Here we will learn about the sine rule including how to use the sine rule to find missing sides and angles in triangles.

There are also sine rule worksheets based on Edexcel, AQA and OCR exam questions, along with further guidance on where to go next if you’re still stuck.

What is the sine rule?

The sine rule (or the law of sines) is a relationship between the size of an angle in a triangle and the opposing side.

We can use the sine rule to work out a missing angle or side in a triangle when we have information about an angle and the side opposite it, and another angle and the side opposite it.

This is the sine rule:

\[\frac{a}{\sin (A)}=\frac{b}{\sin (B)}=\frac{c}{\sin (C)}\]

Even though there are three relationships in a triangle between the three angles and their opposite sides, we only need to use two of them for the sine rule.

It would look something like this:

\[\frac{a}{\sin (A)}=\frac{b}{\sin (B)}\]

What is the sine rule

How can I use the sine rule?

We can use the sine rule to find missing sides and angles when we have information about a pair of angles and their opposite sides.

1 Label each angle (A, B, C) and each side (a, b, c) of the triangle.

Capital letters A, B, C, are used to label vertices (corners) of a triangle and lower-case letters, a, b, c, are used to label the sides of a triangle.

The opposite angle is the same letter as the opposite side.

It does not matter which sides are a, b and c, but the capital letter for the vertex must be opposite the same letter on the side for the sine relationship to work.

2 State the sine rule then substitute the given values into the equation.

Now that we know which sides and angles we have, we need to substitute this information into the sine rule. We can then solve this equation to find the missing side or angle.
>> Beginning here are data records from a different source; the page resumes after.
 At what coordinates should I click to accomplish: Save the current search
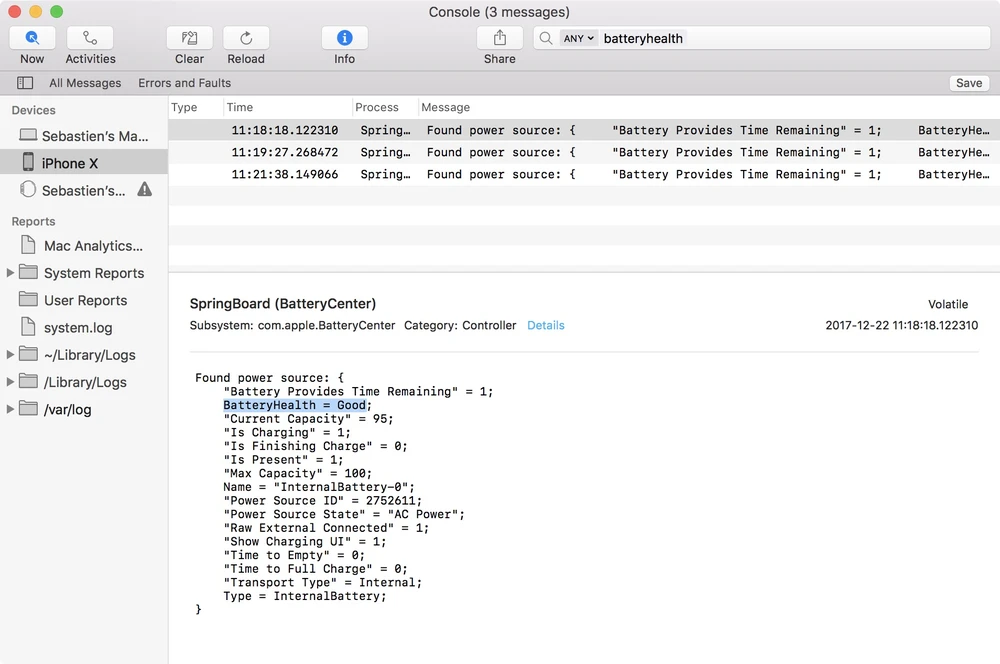point(968,83)
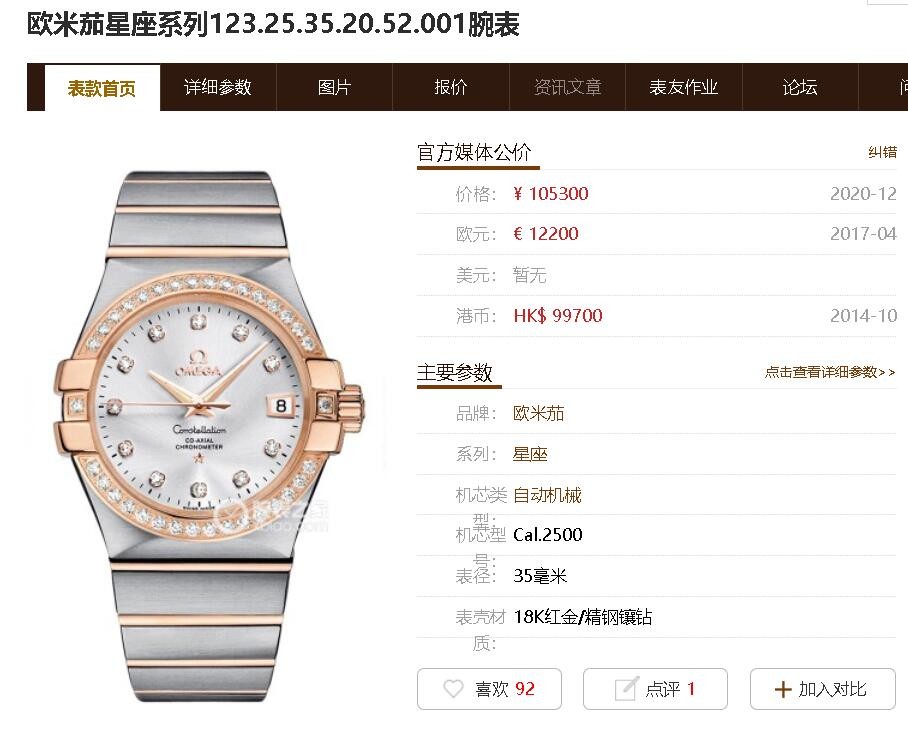Viewport: 908px width, 739px height.
Task: Click the 喜欢 92 like button
Action: [x=489, y=689]
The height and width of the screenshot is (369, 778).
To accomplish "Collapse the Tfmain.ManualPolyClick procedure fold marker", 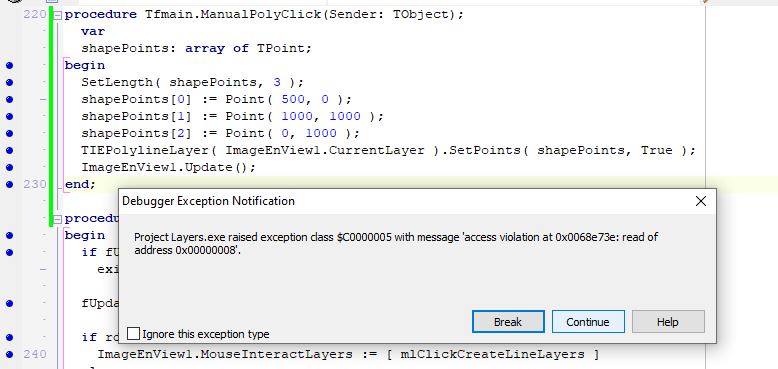I will click(x=58, y=15).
As these are calculated slightly differently, we can rearrange the sine rule to suit the part of the triangle we are trying to find. Here are the two versions.

To find a missing angle:

$\frac{\sin (A)}{a}=\frac{\sin (B)}{b}$

To find a missing side:

$\frac{a}{\sin (A)}=\frac{b}{\sin (B)}$

One equation is a rearrangement of the other.

Top tips:

When we are finding a missing angle, we put the angles on top (sin A, sin B, sin C)

When we are finding a missing side, we put the sides on top (a, b, c)

3 Solve the equation.

Once everything is substituted into the sine rule we can solve the equation to calculate the unknown side or angle.

How to find a missing side or a missing angle of a triangle using the sine rule

In order to find a missing side of a triangle using the sine rule:

Label each angle (A, B, C) and each side (a, b, c) of the triangle.
State the sine rule then substitute the given values into the equation.
Solve the equation.

Explain how to find a missing side or a missing of a triangle using the sine rule

Sine rule worksheet

Get your free sine rule worksheet of 20+ questions and answers. Includes reasoning and applied questions.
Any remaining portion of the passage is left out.